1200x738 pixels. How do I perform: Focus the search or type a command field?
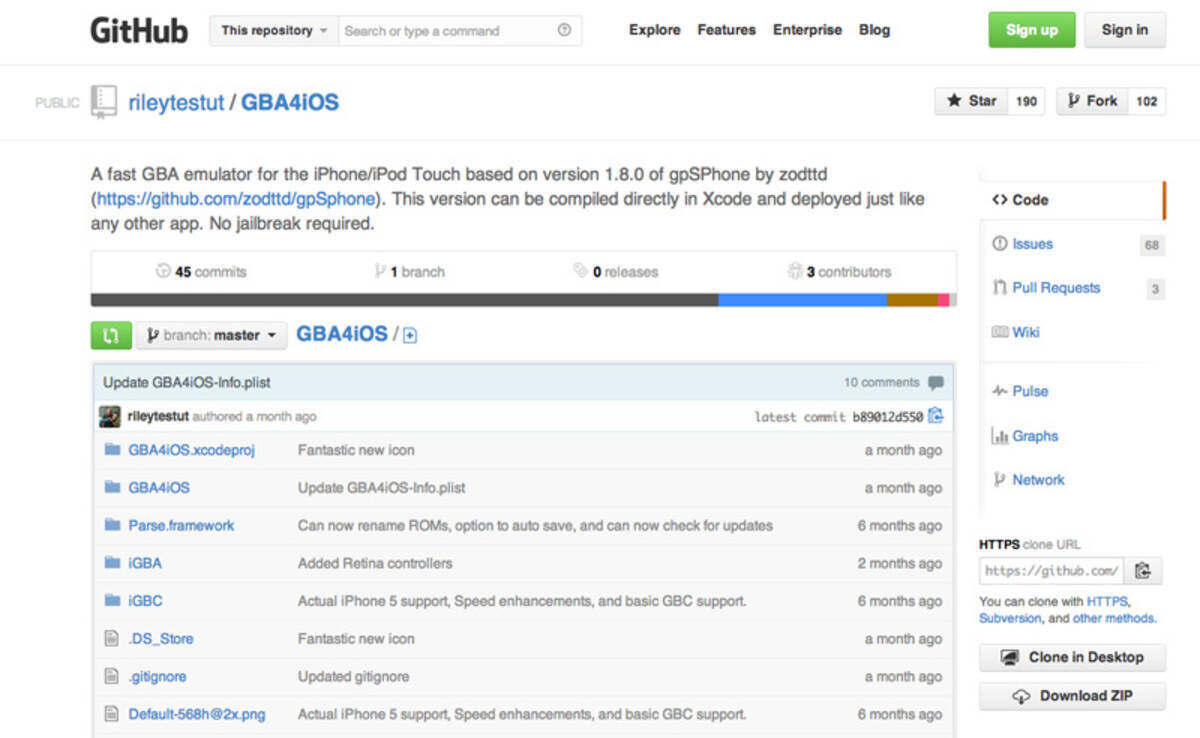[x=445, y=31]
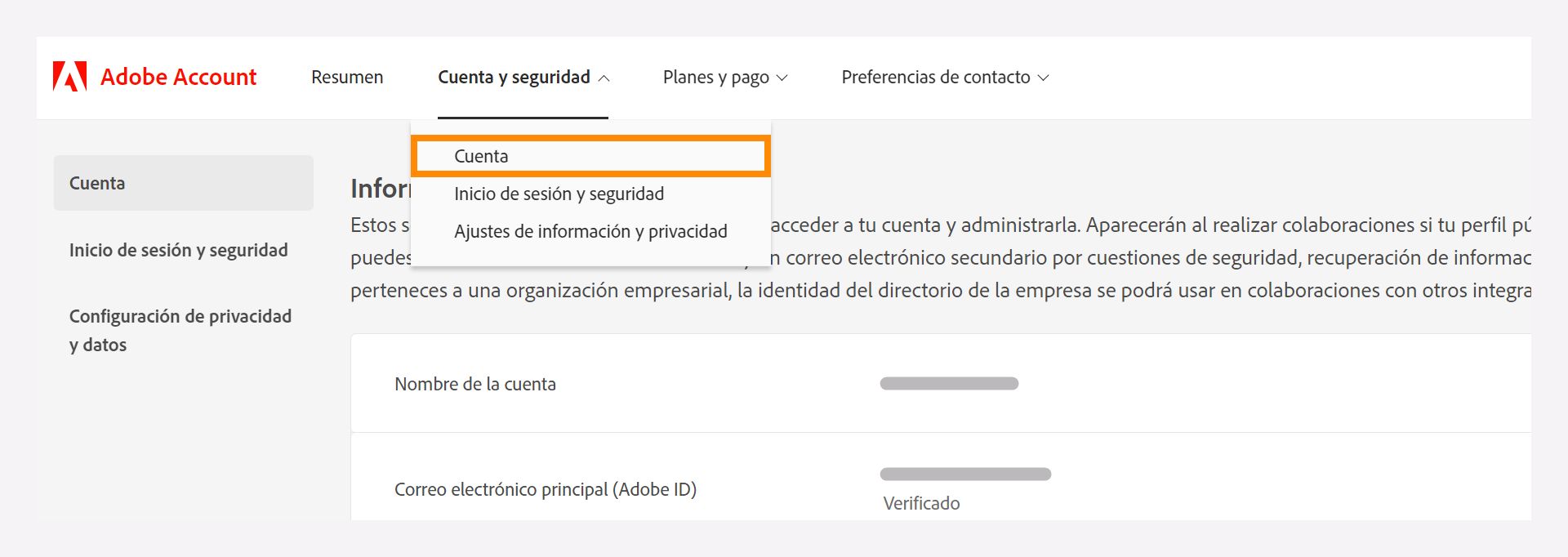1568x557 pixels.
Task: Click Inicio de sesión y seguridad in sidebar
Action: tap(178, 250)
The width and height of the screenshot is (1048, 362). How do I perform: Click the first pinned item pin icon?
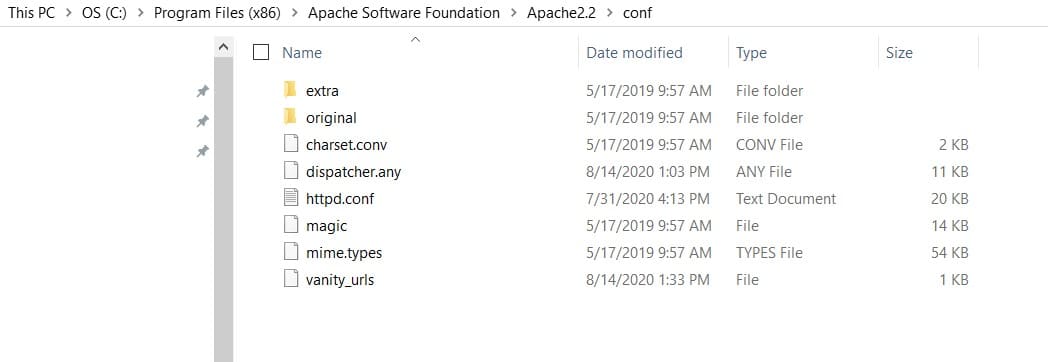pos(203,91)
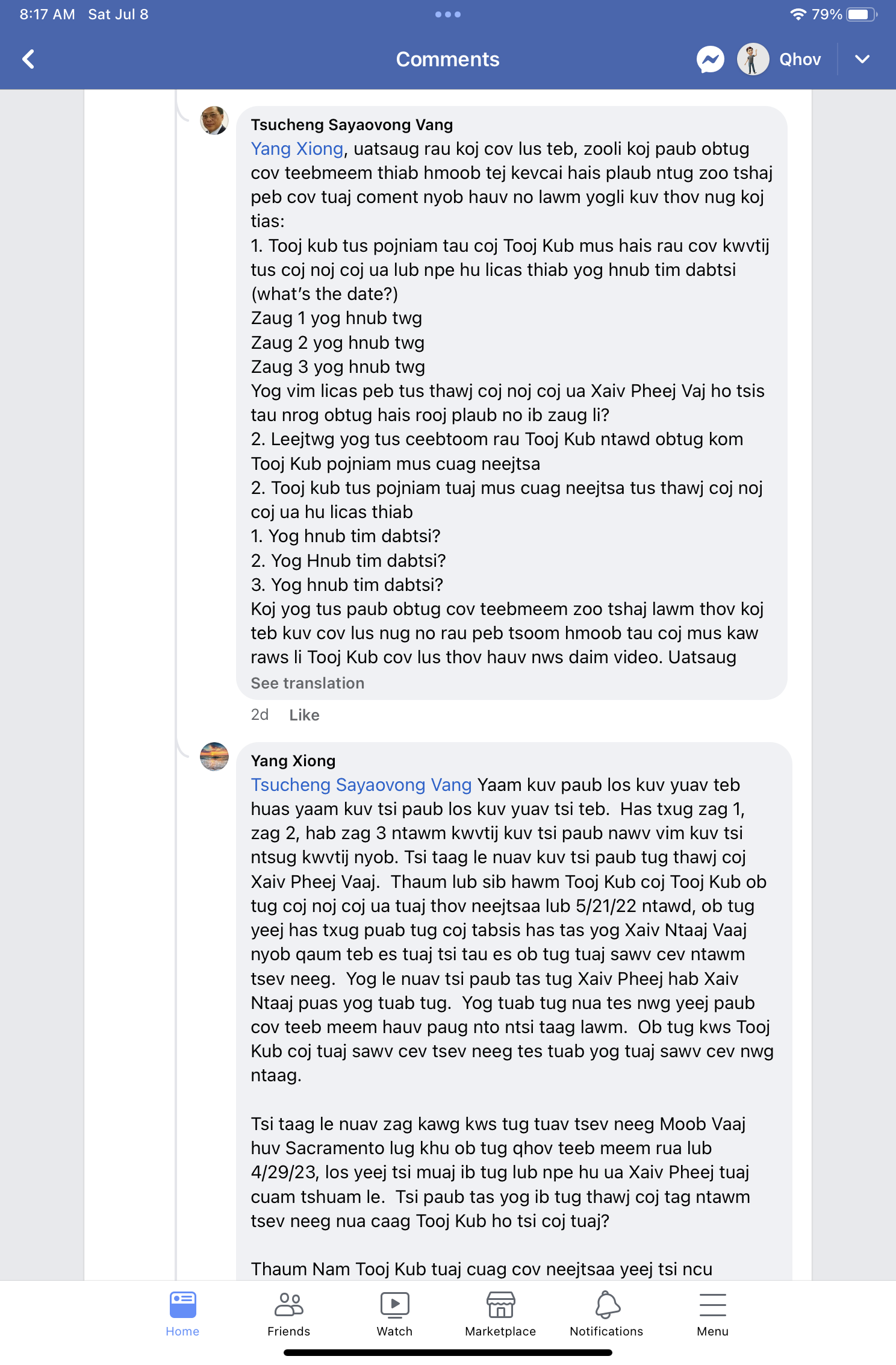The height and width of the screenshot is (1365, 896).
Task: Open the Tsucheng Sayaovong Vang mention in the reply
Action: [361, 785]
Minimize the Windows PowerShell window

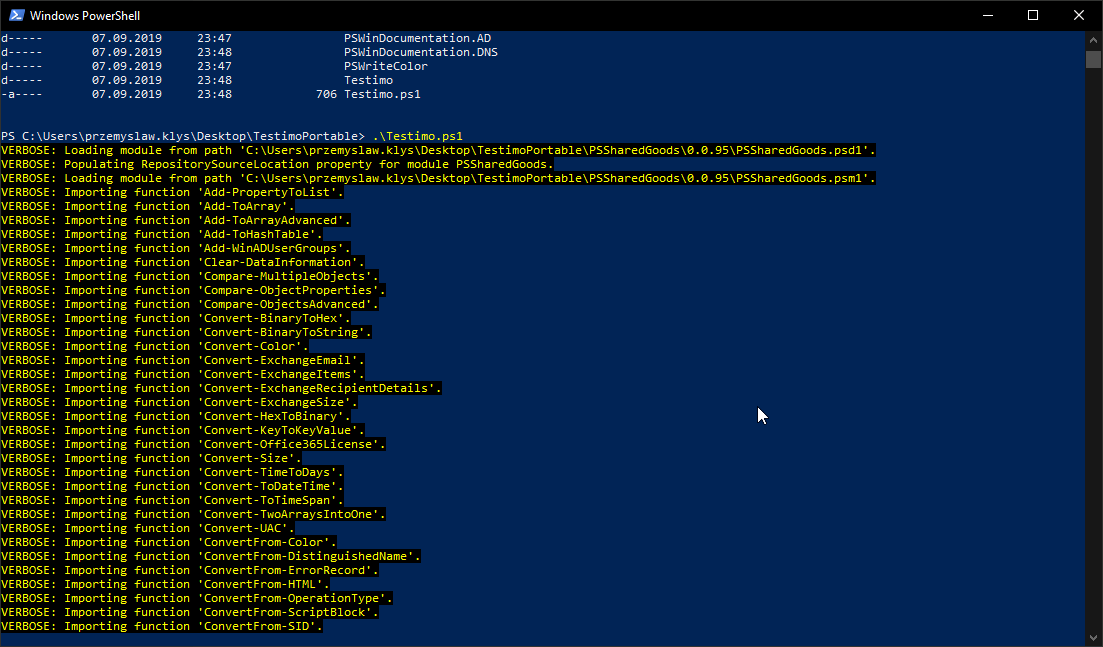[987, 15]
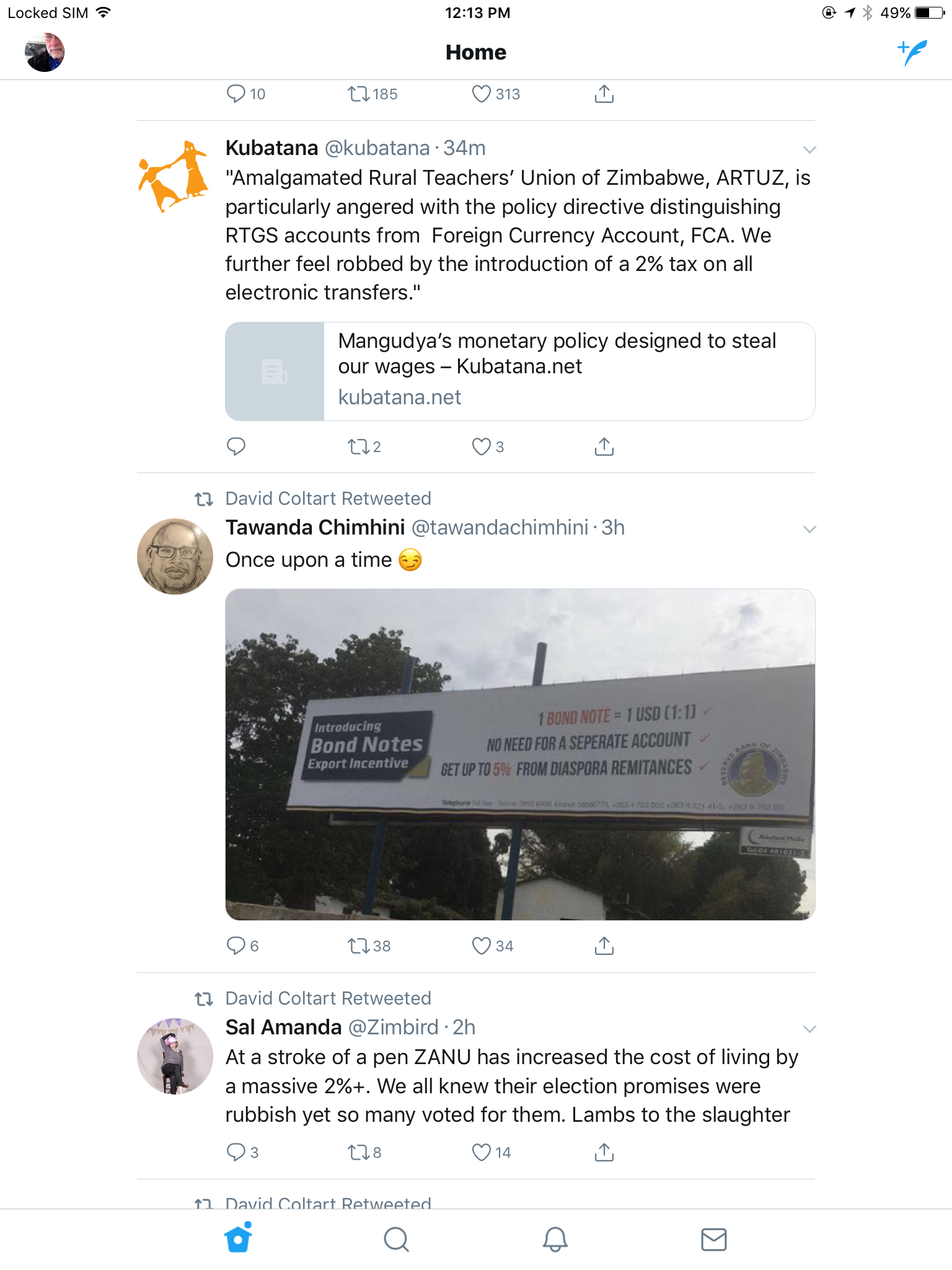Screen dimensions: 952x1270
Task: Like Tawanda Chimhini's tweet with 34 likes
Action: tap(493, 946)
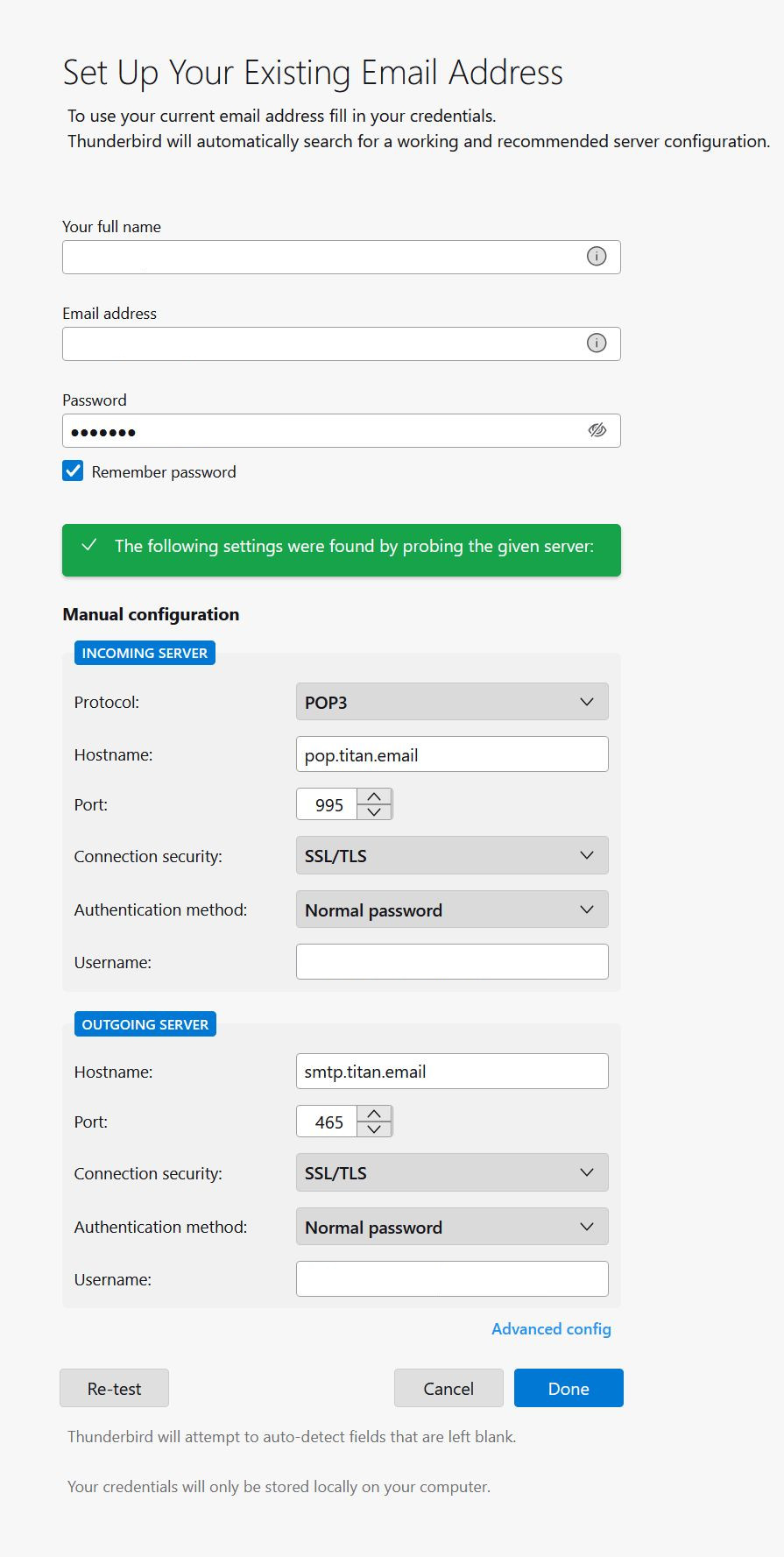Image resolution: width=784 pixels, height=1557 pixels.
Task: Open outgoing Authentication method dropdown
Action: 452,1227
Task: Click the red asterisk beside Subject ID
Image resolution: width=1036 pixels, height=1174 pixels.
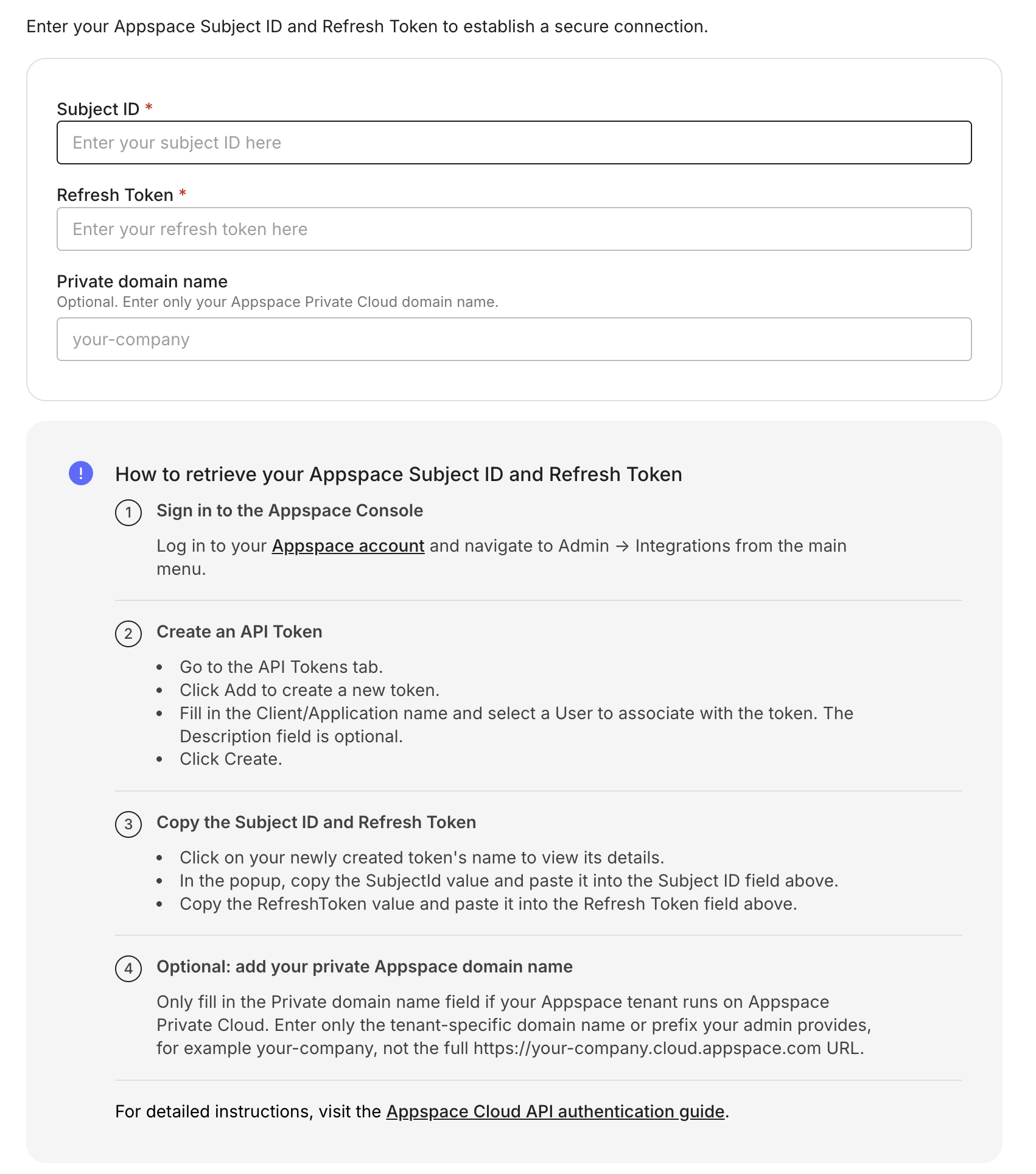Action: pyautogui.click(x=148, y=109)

***

◆ What is expected: Letter for letter, reproduce every record above and skip the pictures.

◆ Finished exercise:
1200x738 pixels. How do I perform: Focus the search or type a command field?
[x=445, y=31]
1568x557 pixels.
Task: Click Inicio de sesión y seguridad in sidebar
Action: tap(178, 250)
The width and height of the screenshot is (1048, 362). How do I perform: Click the first pinned item pin icon?
pos(203,91)
The height and width of the screenshot is (1365, 896).
Task: Open the Tsucheng Sayaovong Vang mention in the reply
Action: [361, 785]
Minimize the Windows PowerShell window

[987, 15]
Screen dimensions: 952x1270
Task: Like Tawanda Chimhini's tweet with 34 likes
Action: tap(493, 946)
Image resolution: width=784 pixels, height=1557 pixels.
Task: Open outgoing Authentication method dropdown
Action: 452,1227
Task: Click the red asterisk beside Subject ID
Image resolution: width=1036 pixels, height=1174 pixels.
Action: pyautogui.click(x=148, y=109)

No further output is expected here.